DNOTICIAS.PT
Mundo

Genealogia genética permitiu resolver crime contra três meninas com quase 50 anos nos EUA

None
Foto Shutterstock

Um homem que morreu numa prisão do Texas há várias décadas foi identificado como a pessoa que sequestrou e esfaqueou, há quase 50 anos, três meninas do Indiana, deixando-as abandonadas, revelou a polícia norte-americana.

As jovens, de 11, 13 e 14 anos, sobreviveram ao ataque, mas "um claro suspeito" nunca foi identificado e o caso 'arrefeceu', até agora, noticiou esta sexta-feira a agência Associated Press.

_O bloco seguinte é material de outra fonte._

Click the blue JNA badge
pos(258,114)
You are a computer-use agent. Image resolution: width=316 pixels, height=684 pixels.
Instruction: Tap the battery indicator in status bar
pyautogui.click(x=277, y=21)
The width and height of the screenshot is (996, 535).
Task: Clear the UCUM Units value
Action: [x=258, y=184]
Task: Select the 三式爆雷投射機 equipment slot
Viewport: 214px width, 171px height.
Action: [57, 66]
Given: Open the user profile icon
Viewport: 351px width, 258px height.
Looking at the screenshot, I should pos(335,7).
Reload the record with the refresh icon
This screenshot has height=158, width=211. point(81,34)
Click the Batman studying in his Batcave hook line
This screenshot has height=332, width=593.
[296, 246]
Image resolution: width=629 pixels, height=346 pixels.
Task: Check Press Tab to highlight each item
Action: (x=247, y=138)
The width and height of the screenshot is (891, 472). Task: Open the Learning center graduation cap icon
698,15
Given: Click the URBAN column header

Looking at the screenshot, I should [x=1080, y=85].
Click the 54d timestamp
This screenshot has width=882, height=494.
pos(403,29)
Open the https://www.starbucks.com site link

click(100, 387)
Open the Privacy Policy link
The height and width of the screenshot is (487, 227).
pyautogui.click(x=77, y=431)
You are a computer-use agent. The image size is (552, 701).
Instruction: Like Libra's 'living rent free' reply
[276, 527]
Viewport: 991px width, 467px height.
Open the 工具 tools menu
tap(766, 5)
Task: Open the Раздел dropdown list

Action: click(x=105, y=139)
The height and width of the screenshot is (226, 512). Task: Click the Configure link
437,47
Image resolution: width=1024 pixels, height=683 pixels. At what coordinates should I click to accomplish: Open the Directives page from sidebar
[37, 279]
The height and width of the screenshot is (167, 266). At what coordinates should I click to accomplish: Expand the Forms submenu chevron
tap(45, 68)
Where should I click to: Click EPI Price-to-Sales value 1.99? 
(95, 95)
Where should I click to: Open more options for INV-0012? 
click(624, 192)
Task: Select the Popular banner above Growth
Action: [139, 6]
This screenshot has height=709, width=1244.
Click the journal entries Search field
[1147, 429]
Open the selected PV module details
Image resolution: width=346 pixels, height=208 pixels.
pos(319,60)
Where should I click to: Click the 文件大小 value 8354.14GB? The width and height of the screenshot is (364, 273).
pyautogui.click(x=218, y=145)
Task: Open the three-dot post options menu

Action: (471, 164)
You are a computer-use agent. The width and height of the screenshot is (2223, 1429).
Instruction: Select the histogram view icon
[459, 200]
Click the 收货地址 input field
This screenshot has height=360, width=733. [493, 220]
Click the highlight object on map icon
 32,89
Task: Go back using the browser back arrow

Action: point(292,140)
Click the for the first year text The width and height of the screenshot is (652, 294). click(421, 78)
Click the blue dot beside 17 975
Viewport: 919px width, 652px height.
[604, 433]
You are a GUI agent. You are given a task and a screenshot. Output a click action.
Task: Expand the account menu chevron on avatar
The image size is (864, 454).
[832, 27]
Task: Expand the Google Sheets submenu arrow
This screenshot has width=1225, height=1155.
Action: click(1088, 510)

Investigadores, que utilizaram a "genealogia genética forense", identificaram o agressor como Thomas Edward Williams, que morreu aos 49 anos, em novembro de 1983, numa prisão de Galveston, Texas, adiantou esta quinta-feira o Departamento de Polícia Metropolitana de Indianápolis.

"O anúncio de hoje [quinta-feira] esteve quase 50 anos para ser feito, mas mostra a dedicação e perseverança dos nossos detetives e parceiros", frisou o vice-chefe Kendale Adams, em comunicado.

Na época do ataque de agosto de 1975, a polícia disse que Williams morava em Indianápolis, perto de onde as três meninas foram sequestradas enquanto pediam boleia.

As meninas foram levadas para um milharal no subúrbio do condado de Hancock, onde uma destas foi violada e esfaqueada na garganta e no peito e as outras duas sofreram cortes na garganta, relatou o The Indianapolis Star.

Duas das jovens acenaram para um motorista a pedir ajuda e acabaram resgatadas.

Os investigadores começaram a analisar o caso em 2018, depois das três mulheres, agora adultas, contactarem a polícia sobre o processo por encerrar, o que levou à análise das provas da cena do crime.

Em 2021, as autoridades desenvolveram um perfil completo de ADN de um homem desconhecido a partir de algumas das provas anteriormente recolhidas e, em seguida, compararam-no com dois perfis de ADN adicionais obtidos a partir de outras provas, explicou a polícia.

Os investigadores submeteram o perfil ao ADN Labs International, um laboratório forense com sede na Florida, onde foi submetido à "mais recente tecnologia forense disponível", acrescentou a mesma fonte.

Esta análise ajudou a identificar os filhos do suspeito e amostras de parentes de Williams ajudaram a confirmar a sua identificação como o agressor.

As três mulheres realçaram, em conferência de imprensa, que permaneceram comprometidas ao longo das décadas em pressionar as autoridades a identificar o seu agressor.